T-Mobile considering acquisition of Sprint - makecheck
http://www.appleinsider.com/articles/09/09/14/possible_t_mobile_sprint_merger_could_rival_att_in_subscribers.html

======
byoung2
_"Such a merger would be difficult, as the two carriers operate on different
style networks. AT &T and T-Mobile share a GSM network, while Sprint, like
Verizon, operates primarily as a CDMA network"_

Seems like deja vu all over again.

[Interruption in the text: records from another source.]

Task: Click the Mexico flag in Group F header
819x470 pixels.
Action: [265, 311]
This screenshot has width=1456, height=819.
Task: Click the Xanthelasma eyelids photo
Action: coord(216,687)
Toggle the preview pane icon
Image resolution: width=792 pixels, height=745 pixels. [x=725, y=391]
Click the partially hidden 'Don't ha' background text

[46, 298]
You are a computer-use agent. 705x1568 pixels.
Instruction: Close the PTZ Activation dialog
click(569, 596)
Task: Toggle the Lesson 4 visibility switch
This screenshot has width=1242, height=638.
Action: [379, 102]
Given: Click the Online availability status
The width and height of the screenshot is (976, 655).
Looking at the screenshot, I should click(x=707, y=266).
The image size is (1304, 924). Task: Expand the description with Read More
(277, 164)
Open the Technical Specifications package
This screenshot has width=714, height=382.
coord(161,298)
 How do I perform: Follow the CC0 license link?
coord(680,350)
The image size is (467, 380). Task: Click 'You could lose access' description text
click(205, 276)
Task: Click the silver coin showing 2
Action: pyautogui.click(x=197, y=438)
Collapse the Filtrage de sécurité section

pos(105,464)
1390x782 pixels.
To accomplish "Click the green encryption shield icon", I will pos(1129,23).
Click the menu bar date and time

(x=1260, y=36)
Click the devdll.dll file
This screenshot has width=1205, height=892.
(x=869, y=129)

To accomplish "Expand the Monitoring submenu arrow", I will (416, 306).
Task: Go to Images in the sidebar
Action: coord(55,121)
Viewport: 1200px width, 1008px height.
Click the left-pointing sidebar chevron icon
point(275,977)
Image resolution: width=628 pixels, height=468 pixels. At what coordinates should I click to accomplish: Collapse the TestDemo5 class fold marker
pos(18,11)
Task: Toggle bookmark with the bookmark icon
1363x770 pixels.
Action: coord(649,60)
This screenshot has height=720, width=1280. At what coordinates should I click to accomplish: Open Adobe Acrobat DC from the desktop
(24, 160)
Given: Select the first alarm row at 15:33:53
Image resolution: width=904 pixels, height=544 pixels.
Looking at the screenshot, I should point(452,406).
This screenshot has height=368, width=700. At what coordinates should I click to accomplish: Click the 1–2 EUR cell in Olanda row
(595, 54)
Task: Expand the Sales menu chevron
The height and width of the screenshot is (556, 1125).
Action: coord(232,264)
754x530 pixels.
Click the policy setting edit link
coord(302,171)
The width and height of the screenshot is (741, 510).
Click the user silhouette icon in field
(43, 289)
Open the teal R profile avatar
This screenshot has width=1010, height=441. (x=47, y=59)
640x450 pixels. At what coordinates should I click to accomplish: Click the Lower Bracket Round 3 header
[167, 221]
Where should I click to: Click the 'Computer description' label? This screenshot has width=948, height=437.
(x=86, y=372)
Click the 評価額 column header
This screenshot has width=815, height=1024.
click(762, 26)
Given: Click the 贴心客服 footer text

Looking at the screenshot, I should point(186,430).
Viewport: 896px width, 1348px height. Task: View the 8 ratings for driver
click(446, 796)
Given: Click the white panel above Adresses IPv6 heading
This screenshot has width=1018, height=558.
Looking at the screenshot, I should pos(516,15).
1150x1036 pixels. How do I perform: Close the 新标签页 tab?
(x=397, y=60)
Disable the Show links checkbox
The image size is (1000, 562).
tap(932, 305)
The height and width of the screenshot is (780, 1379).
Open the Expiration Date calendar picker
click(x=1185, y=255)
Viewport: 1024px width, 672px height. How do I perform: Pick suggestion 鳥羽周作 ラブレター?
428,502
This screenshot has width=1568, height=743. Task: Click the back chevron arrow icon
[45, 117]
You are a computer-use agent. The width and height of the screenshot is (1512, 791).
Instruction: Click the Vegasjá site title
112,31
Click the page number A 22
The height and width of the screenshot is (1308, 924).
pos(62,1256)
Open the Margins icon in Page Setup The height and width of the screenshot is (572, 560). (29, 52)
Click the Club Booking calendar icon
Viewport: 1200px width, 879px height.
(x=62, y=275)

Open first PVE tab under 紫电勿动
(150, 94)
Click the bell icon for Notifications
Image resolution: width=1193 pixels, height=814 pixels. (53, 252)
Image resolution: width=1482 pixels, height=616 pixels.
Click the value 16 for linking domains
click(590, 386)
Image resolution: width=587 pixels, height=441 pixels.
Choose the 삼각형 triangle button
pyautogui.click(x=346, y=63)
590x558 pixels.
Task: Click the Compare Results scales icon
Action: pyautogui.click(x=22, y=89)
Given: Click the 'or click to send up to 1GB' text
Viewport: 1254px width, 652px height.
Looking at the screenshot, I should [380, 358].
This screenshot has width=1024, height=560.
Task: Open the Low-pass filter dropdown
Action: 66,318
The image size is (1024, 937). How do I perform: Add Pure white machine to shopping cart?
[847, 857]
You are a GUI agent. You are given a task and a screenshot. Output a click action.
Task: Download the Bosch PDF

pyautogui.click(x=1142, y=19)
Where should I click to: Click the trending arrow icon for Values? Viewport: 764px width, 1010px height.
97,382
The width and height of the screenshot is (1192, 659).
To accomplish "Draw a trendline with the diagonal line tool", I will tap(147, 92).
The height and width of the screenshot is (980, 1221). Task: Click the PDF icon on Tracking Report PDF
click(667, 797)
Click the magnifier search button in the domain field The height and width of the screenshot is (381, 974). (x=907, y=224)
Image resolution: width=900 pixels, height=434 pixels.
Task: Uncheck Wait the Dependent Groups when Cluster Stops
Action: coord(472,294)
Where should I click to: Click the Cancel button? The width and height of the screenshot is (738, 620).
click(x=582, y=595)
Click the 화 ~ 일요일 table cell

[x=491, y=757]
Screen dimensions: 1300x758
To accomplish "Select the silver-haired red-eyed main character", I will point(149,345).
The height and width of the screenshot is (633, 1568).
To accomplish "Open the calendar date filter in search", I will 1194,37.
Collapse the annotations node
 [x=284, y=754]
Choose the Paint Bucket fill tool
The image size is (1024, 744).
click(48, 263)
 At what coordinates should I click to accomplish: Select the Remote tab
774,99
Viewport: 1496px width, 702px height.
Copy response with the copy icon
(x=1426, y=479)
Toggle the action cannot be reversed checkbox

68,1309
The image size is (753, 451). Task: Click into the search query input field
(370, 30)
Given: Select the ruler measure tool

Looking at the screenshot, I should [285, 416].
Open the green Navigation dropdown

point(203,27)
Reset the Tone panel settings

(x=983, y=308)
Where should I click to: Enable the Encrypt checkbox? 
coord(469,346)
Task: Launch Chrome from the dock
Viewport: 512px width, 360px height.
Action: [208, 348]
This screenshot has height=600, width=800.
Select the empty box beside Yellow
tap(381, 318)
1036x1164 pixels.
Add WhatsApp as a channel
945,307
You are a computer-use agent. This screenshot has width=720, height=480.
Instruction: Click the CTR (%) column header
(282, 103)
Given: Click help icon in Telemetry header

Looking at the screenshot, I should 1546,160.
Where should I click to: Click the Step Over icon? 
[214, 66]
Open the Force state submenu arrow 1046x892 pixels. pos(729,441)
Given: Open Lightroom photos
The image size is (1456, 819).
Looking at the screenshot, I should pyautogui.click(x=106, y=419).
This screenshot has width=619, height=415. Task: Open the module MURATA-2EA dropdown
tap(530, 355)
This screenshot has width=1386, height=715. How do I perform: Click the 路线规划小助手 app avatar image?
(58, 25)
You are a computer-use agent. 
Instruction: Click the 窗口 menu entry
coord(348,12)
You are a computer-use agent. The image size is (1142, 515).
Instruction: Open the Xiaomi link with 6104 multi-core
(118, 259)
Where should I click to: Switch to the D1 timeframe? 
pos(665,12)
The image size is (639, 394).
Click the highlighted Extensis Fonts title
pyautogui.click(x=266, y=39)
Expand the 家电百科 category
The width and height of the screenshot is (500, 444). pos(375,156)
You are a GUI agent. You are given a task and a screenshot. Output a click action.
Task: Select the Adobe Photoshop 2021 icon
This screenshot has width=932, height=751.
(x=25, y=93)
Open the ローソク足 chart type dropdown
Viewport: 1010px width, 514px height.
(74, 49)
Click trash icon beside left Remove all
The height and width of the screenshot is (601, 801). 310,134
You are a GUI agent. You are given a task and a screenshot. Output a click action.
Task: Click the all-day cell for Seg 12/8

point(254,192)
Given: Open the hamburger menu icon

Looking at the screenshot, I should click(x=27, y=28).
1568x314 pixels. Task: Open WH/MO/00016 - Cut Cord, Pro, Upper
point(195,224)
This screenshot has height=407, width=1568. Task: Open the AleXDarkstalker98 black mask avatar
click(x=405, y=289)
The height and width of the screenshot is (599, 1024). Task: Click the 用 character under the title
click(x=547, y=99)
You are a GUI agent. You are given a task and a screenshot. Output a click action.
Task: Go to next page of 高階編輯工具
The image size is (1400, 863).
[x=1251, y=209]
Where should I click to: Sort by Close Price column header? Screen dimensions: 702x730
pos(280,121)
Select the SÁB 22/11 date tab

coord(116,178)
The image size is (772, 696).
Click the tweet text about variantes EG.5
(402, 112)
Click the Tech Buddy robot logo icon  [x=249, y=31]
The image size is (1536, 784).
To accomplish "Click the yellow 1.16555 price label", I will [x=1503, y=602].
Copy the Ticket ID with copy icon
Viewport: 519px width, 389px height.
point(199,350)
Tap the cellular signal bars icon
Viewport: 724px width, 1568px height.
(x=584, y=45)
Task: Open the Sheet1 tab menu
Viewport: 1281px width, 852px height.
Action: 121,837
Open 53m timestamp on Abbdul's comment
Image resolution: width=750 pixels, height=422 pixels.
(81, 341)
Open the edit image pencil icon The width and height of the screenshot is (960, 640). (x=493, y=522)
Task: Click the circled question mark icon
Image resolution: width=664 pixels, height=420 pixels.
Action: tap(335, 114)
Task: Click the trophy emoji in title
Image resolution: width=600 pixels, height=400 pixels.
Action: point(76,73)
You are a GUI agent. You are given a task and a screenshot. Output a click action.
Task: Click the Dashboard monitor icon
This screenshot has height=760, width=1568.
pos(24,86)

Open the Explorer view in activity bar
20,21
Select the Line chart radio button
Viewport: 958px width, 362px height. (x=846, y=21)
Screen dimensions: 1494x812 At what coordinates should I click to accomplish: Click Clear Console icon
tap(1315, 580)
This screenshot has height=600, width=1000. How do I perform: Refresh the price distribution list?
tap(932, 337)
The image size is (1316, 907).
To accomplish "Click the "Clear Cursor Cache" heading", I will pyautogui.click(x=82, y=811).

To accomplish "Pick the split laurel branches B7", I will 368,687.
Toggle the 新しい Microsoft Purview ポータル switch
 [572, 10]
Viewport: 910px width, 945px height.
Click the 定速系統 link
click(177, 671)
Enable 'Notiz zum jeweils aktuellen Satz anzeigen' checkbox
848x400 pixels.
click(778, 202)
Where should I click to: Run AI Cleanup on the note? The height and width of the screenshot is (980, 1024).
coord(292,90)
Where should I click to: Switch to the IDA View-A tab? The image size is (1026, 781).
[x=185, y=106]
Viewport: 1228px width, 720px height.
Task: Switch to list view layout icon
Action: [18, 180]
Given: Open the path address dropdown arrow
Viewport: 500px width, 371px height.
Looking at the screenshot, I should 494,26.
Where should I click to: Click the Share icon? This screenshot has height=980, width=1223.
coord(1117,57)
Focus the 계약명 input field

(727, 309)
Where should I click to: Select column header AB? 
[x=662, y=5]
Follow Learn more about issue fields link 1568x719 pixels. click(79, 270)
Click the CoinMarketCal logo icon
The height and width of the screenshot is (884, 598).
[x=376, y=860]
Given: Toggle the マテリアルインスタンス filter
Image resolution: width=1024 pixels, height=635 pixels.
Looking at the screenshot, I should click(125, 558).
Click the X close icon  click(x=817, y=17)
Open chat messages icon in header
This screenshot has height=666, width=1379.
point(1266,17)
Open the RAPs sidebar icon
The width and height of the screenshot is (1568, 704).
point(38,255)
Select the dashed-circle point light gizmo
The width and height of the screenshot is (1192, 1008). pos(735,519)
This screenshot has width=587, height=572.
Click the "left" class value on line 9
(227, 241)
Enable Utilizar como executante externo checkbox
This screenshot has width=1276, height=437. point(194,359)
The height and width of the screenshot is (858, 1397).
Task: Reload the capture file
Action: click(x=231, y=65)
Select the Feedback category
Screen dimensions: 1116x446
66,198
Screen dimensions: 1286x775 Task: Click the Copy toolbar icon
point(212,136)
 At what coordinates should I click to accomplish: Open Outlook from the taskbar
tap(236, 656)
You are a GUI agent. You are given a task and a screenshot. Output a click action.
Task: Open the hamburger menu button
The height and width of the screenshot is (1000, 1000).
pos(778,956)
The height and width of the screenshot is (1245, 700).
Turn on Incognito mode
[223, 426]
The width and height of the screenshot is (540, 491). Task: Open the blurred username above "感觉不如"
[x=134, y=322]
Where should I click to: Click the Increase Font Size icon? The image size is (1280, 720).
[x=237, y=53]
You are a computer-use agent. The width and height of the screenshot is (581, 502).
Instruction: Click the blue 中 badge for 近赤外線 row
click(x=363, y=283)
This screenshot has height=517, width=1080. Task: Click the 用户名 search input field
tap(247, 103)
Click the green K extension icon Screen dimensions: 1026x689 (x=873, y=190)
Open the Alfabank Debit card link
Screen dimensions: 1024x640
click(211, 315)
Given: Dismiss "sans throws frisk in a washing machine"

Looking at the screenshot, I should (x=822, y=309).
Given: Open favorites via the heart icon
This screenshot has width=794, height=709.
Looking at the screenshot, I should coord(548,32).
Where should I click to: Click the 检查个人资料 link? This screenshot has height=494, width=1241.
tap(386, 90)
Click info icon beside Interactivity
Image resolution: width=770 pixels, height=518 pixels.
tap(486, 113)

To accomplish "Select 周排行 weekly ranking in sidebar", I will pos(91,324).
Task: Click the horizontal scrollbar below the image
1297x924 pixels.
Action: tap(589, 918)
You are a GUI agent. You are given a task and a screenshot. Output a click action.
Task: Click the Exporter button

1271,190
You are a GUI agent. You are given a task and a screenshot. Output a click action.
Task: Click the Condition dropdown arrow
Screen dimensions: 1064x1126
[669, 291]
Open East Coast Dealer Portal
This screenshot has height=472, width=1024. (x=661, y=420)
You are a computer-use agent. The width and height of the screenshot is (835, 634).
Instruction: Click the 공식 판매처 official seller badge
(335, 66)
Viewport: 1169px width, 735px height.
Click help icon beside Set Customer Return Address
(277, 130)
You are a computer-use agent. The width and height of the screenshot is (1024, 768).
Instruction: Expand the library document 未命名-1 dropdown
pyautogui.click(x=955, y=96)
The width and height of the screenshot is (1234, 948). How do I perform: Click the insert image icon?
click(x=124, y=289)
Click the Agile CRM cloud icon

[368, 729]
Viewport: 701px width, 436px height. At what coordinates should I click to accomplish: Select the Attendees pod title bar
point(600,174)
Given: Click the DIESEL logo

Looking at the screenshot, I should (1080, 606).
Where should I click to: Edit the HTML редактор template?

I seem to remember Sprint merging with
Nextel for the same reasons, and with the same network-incompatibility hurdle.
I think a T-Mobile/Sprint Merger is a bad idea, for the same reasons
Sprint/Nextel was a bad idea.

At best you'll alienate a lot of customers if you go with one technology: GSM-
loyalists would lose their international travel ability if they go with CDMA,
while CDMA fans won't be able to roam in Mexico/Caribbean, to Verizon in the
US, or use the fast EVDO data network. At worst, they'll struggle to maintain
two incompatible networks.

We saw the mass exodus of Nextel subscribers (who were cash cows) when Sprint
forced users of the popular walkie-talkie feature onto Sprint's inferior Push-
to-Talk service.